Organizations split on validity, meaningfulness of designation
By Amanda Silliker
|Canadian HR Reporter|Last Updated: 04/12/2011

One of the first things candidates often mention during an interview at Bennett Jones is the company’s ranking on the Canada’s Best Employers list by Aon Hewitt, said Evelyn Katrakis, HR manager at the Toronto law firm. If they don’t happen to mention it, Katrakis always brings it up at the end of the interview, she said.

“I think it contributes to the positive image of the law firm and that really speak volumes to the candidates I’m interviewing,” said Katrakis, whose firm has 860 employees across Canada. “I don’t need to sell the firm, the firm sells itself.”

While it may still be an effective tool for Katrakis, the perceived importance of top employer lists is declining, according to the latest Pulse Survey. Almost one-half of respondents (44.9 per cent) said top employer lists are less important than they were a few years ago, according to the survey of 434 Canadian HR Reporter readers and members of the Human Resources Professionals Association.

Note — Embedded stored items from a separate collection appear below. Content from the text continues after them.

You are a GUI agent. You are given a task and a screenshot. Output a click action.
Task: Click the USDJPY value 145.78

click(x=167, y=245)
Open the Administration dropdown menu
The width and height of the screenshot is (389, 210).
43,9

A few years ago, when top employer lists first came out, they were the “flavour of the day” but now HR practitioners have become more sophisticated in assessing what they actually mean, said Joanna Matthews, HR director at Nova Scotia Business in Halifax.

“Organizations are like families and we all have our nuances and quirks,” she said. “These employer of choice surveys try to gauge the health of your organization to that of every other family and that’s a tough metric when what could be of value for your organization isn’t what they’re measuring.”

Participation in top employer contests is declining, found the survey, with 34.9 per cent of respondents participating in one, compared to 49.3 per cent who participated in a top employer competition in the past. Just 16.6 per cent said top employer lists are more important than they were a few years ago.

But with the looming labour shortage, these lists will be useful in recruiting key talent, said Katrakis.

“As the years go on, it’s going to be harder to find good people so we hope that this (top employer ranking) will bring in more good people,” she said.

Even if employers do not make the list, participating in top employer contests are very or somewhat beneficial due to the feedback received, according to 58.5 per cent of survey respondents. Mosaic Sales Solutions, for example, received feedback that it was lagging in corporate social responsibility, said Shari Martin, HR business partner at the company in Mississauga, Ont. So the HR team formed four committees to brainstorm and implement more initiatives in this area.

“It gives a really good benchmark against all the other organizations so you can easily see the areas where you may be falling down and you can pick some areas and focus on those,” said Martin.

On the other hand, 18.8 per cent of respondents said the participation wasn’t worth it at all if they did not place on the list. The feedback Matthews received “wasn’t incredibly useful” for her since it wasn’t personalized to Nova Scotia Business, she said.

“For me, what it does is remove the HR practitioner’s ability to analyze this information and actually take from it the valid pieces of it (since) you’re just lumped in with everybody else,” said Matthews. “If I know vacation isn’t a problem, why bother asking the question?”

A majority of survey respondents (62.8 per cent) said top employer lists are at least somewhat valid. Some surveys include employees’ input about their experiences at the organization and are not just based on information submitted by the employer — that validates the results, said Martin.

The breadth of organizations that participate in the contests is another testament to their validity, she said.

“In the past, it used to be one of those things that the large organizations did because they had a PR department and had the time to make it happen, but I don’t think that’s true anymore,” she said. “There’s a huge mix of organizations participating, from really small organizations with less than 40 people up to the Diageos and Coca-Colas of the world.”

Slightly more than one-third (37 per cent) of respondents said the lists are of little or no validity, or it depends on the list. They can be seen as a marketing tool for employers to put on recruitment advertisements, without actually ringing true in the workplace, said Matthews.

“If you have a conversation with some of their employees, frankly, you’d wonder how they even qualified,” she said. “From a true practitioner’s standpoint, I don’t find them valid at all.”

The meaningfulness of the concept of “top employer” is something many respondents (40 per cent) are unsure about. About 31 per cent said the concept is meaningful, for the most part, while 28.9 per cent said it is an oversimplification.

The concept is meaningful because it piques the interest of potential hires, said Martin. For current employees, the label is meaningful because it reflects positively on the organization and validates they work for a really great company, she said.

“I don’t think it’s us being on the list, I think it’s the things we do to get ourselves on the list that make (employees) see they work for a pretty cool place.”